During load testing ingress-proxy loses connection to backend.
Example:
/ (ingress-proxy) # curl backend.railway.internal:5000
curl: (7) Failed to connect to backend.railway.internal port 5000 after 280 ms: Could not connect to server
The backend instance is perfectly fine and running at that point when running commands in it:
/ (backend) # curl localhost:5000
{"message":"Organization not found","success":false}
Its as if the connection between the two boxes is cut off after a certain limit.
7 months ago
Could you give me a sense of what kind of load you are putting on the backend during this? RPS?
This is sent to ingress-proxy service, which forwards most of the stuff to the backend service
7 months ago
There's no set RPS limit via the internal network fwiw.
7 months ago
The endpoints that are being hit (not by curl), are they doing db operations?

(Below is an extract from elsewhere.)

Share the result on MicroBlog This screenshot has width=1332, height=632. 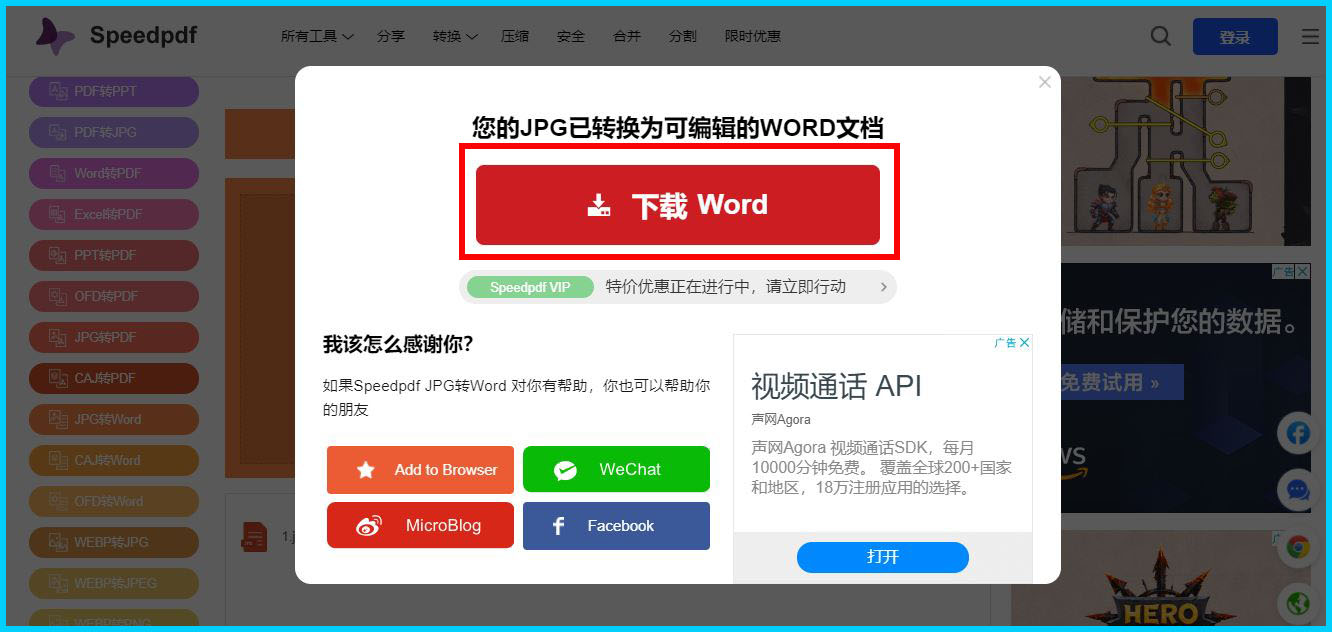coord(420,525)
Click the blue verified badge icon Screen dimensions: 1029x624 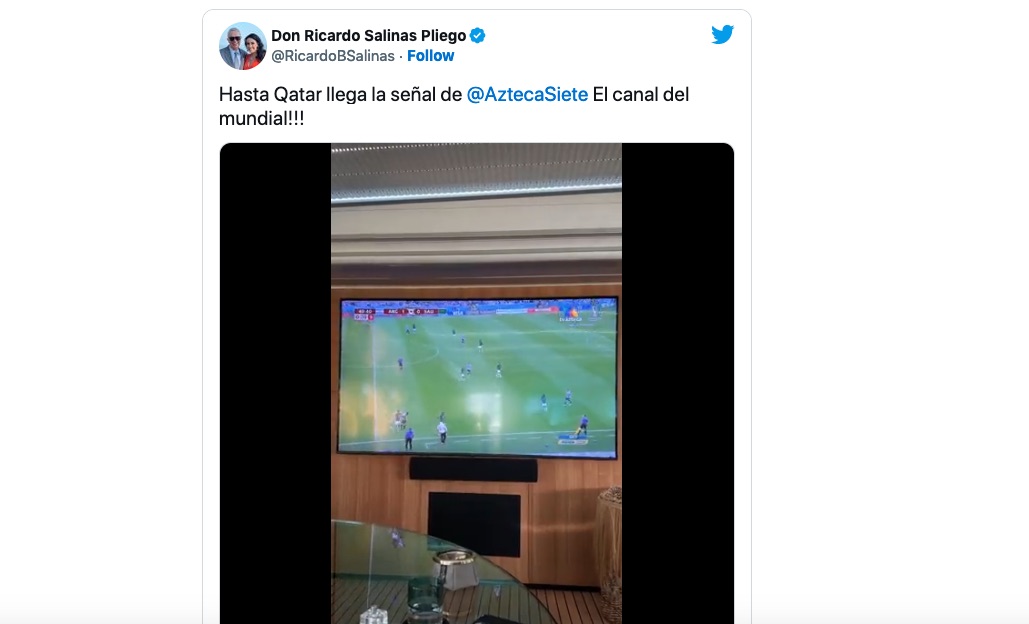coord(478,35)
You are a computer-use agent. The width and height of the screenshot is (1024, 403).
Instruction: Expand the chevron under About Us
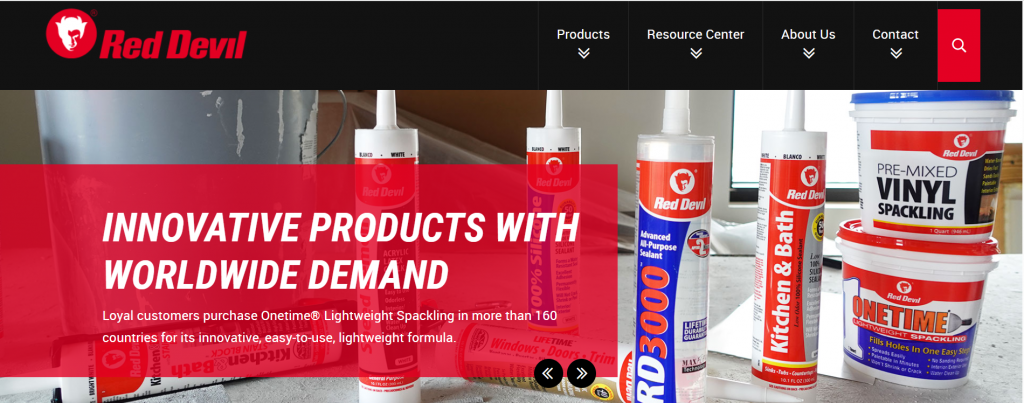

And admittedly, "could not connect to server" isn't too informative, could you see about getting a far more verbose error?
Yeah, gonna run tons of tests. I think maybe the backend VPS has some bad network configs. Stuff like available sockets being exhausted etc
since the frontend service is working fine under the load it's 99% some shit on our end, we'll play around and provide an update soon
7 months ago
btw, any reason to not use Railway's replica system over pm2?
7 months ago
There is always the possibility it's on our end, but in all my years of doing support for Railway, I've never encountered someone running into any sort of RPS limits on the private network, so please let me know what you find.